» What is needed
Task for the records below: repeat the line containing "This screenshot has height=411, width=500." and every line after it, exactly and with nothing else, but leave out the pictures.

» Entries provided
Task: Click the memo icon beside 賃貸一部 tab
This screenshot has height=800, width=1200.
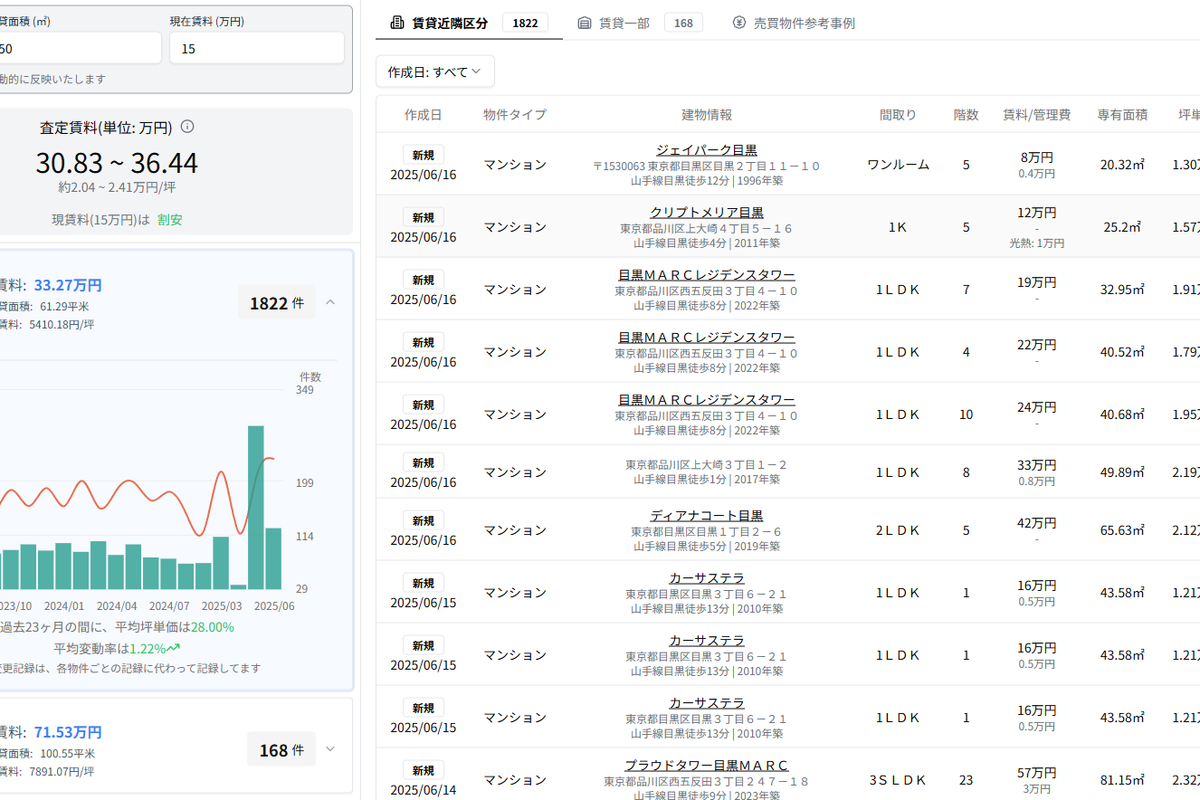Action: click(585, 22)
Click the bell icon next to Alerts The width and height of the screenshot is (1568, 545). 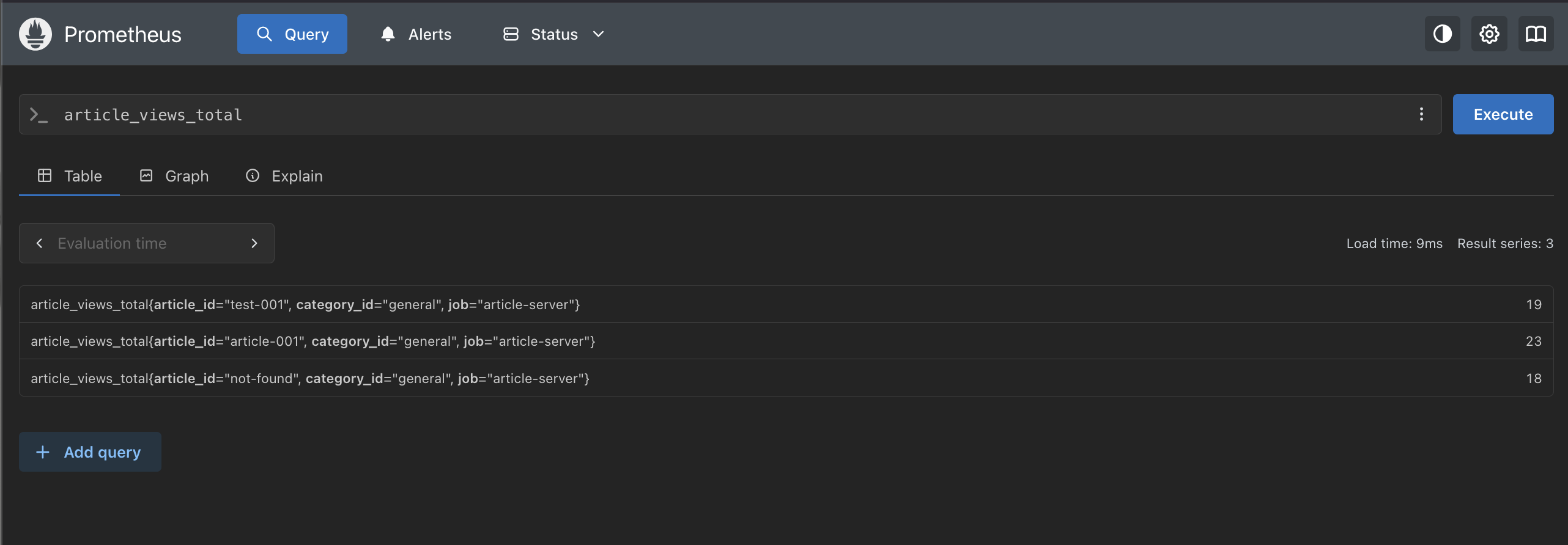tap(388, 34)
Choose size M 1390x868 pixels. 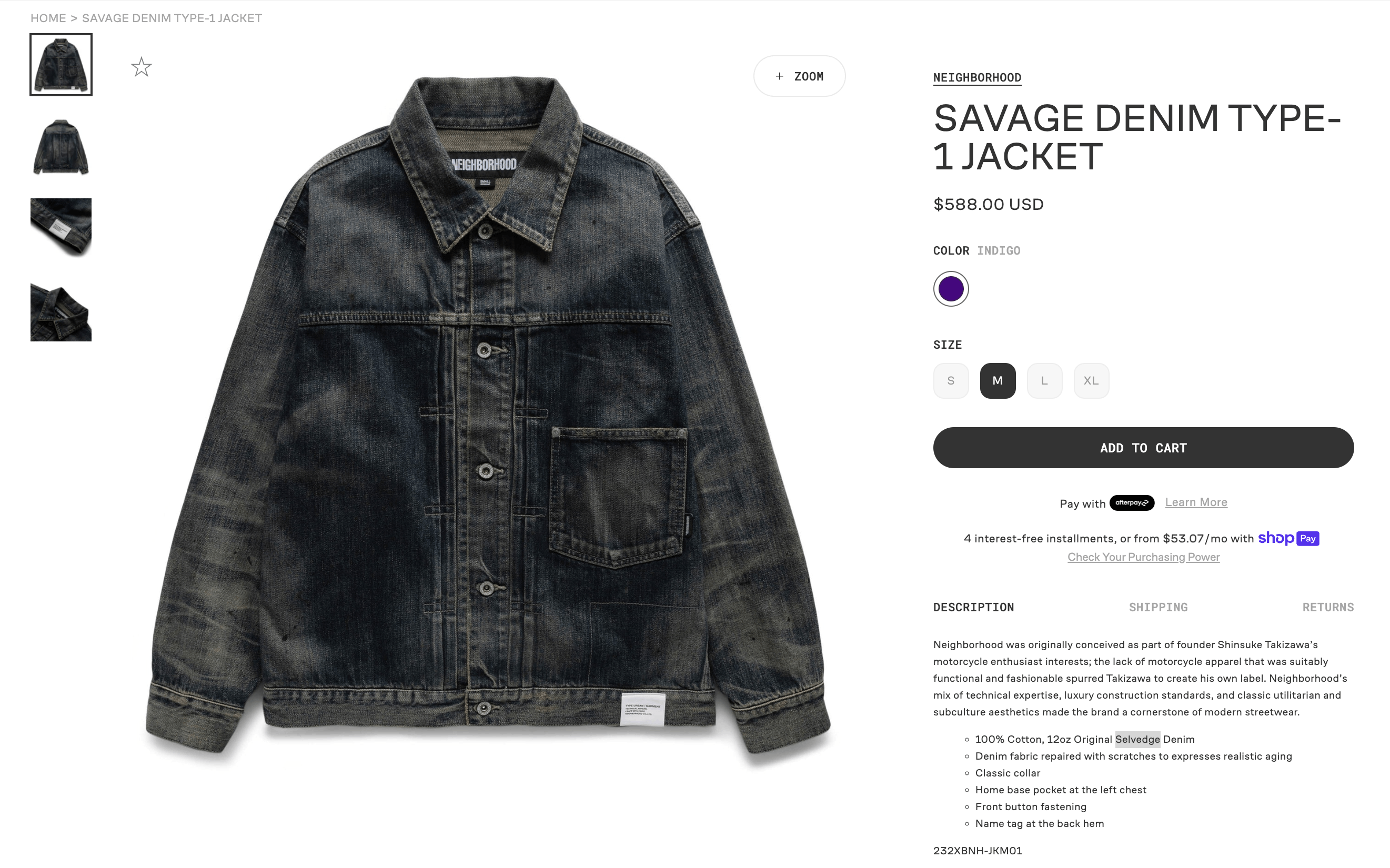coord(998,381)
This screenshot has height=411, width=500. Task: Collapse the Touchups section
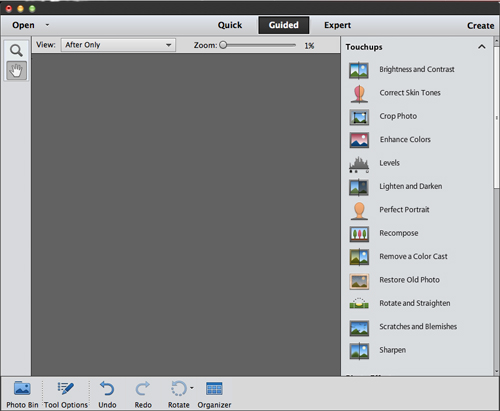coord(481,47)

» Reply
This screenshot has height=411, width=500. Task: Collapse the Touchups section
coord(481,47)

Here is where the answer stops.